Object. The purpose of this study was to evaluate retrospectively the effectiveness of stereotactic radiosurgery for intracranial metastatic melanoma and to identify prognostic factors related to tumor control and survival that might be helpful in determining appropriate therapy. Methods. Twenty-four patients with intracranial metastases (115 lesions) metastatic from melanoma underwent radiosurgery. In 14 patients (58.3%) whole-brain radiotherapy (WBRT) was performed, and in 12 (50%) chemotherapy was conducted before radiosurgery. The median tumor volume was 4 cm3 (range 1–15 cm3). The mean dose was 16.4 Gy (range 13–20 Gy) prescribed to the 50% isodose at the tumor margin. All cases were categorized according to the Recursive Partitioning Analysis classification for brain metastases. Univariate and multivariate analyses of survival were performed to determine significant prognostic factors affecting survival. The mean survival was 5.5 months after radiosurgery.

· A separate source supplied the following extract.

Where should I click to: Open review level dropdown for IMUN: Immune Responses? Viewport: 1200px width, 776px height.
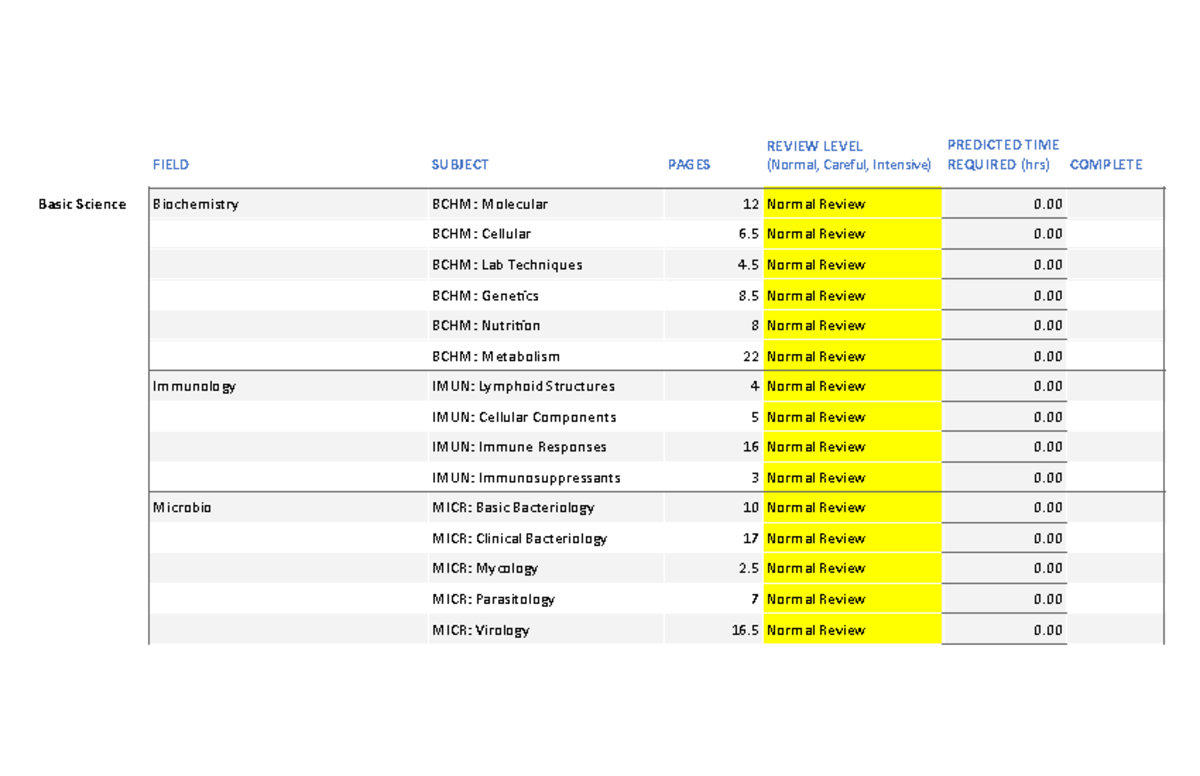pos(851,446)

The analyses revealed no difference in terms of survival between patients who underwent WBRT or chemotherapy and those who did not. A significant difference (p < 0.05) in mean survival was observed between patients receiving immunotherapy or those with a Karnofsky Performance Scale (KPS) score of greater than 90. Conclusions. The treatment with systemic immunotherapy and a KPS score greater than 90 were factors associated with a better prognosis. Radiosurgery for melanoma-related brain metastases appears to be an effective treatment associated with few complications.